247 - In an interview with TV 247, João Cezar Castro Rocha, a professor of comparative literature at UERJ (Rio de Janeiro State University), analyzed the autobiography of former judge Sergio Moro, who was declared biased by the Supreme Federal Court (STF) in the Lava Jato corruption investigations against former president Lula (PT). The professor revealed that Moro essentially made a plea bargain with himself in the book by contradicting himself about his relationship with the money launderer. Alberto Youssef.
“We are not going to caricature Sergio Moro; we are going to respect what he wrote and read in his text how, to some extent, this book is a plea bargain of himself. Alberto Youssef was the architect of the biggest corruption scandal in Brazil, which, contrary to what Bolsonaro's supporters constantly repeat, is neither Mensalão nor Petrolão, but happened in Paraná. The biggest corruption scandal in the country, involving money laundering and tax evasion, was Banestado. And who was the judge? Sergio Moro,” the professor recalls.
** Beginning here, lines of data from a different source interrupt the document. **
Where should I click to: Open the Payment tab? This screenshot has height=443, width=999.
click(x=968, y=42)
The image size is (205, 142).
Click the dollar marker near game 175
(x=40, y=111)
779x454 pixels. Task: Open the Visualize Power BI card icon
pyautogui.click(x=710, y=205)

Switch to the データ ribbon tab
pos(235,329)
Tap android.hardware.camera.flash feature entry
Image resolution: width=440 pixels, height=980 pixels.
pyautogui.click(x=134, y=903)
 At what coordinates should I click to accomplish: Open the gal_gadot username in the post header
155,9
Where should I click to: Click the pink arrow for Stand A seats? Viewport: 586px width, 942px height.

Rocha points out that the first emblematic case of plea bargaining in Brazil was in the Banestado case, and the beneficiary was Youssef. In other words, Moro and Youssef already knew each other from then on, as the former biased judge recounts in the second chapter of his book. Since the early 2000s, the money launderer had been evading arrest warrants.
"It is evident that Alberto Youssef is known in the political ecosystem of Paraná before..." 1998"Sergio Moro is saying, in no uncertain terms, that Youssef corrupted the Federal Police in Londrina, that he received privileged information and that's why he was never arrested, and that this information was already circulating in the early 2000s," he emphasizes.
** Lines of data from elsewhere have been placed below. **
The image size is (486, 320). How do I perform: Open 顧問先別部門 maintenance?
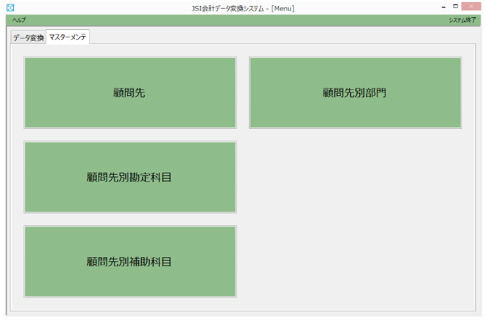[x=355, y=93]
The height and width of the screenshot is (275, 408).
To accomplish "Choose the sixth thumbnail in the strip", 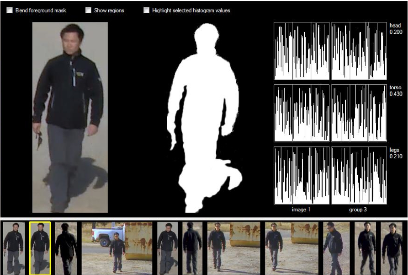I will click(x=192, y=248).
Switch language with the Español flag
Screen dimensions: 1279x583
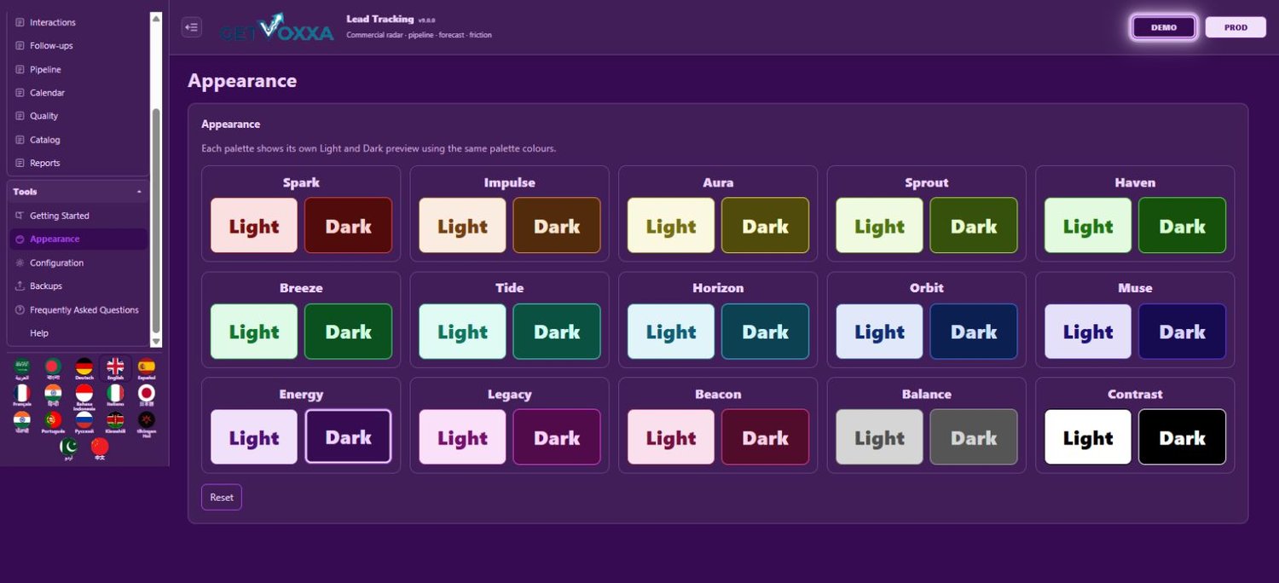[x=147, y=368]
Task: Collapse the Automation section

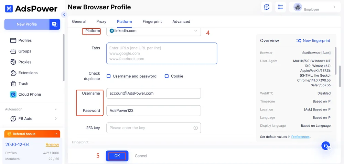Action: (56, 109)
According to the professor's analysis, Youssef was already a "star" within the political and financial ecosystem of Paraná, considered "the money man," who carried out currency evasion by transforming corruption money into dollars abroad. "He was the mastermind behind the entire operation in Curitiba," he states.
Eleven years later, in March 2014, Youssef was arrested again by Moro. In the book, the former judge describes that the news that the money launderer had returned to committing the same crimes "was not exactly a surprise to me. I had already heard rumors that the former money launderer, despite the collaboration agreement in Operation Farol da Colina, signed by him, had returned to the world of crime."
Rocha questions why, if it was no surprise to then-judge Sergio Moro that Alberto Youssef had returned to crime, breaking his plea bargain agreement, he didn't order an investigation?
Moro then allowed Youssef's second plea bargain, arguing that it was essential for dozens of indictments and arrests of important figures, making it possible to prove billions in embezzled funds.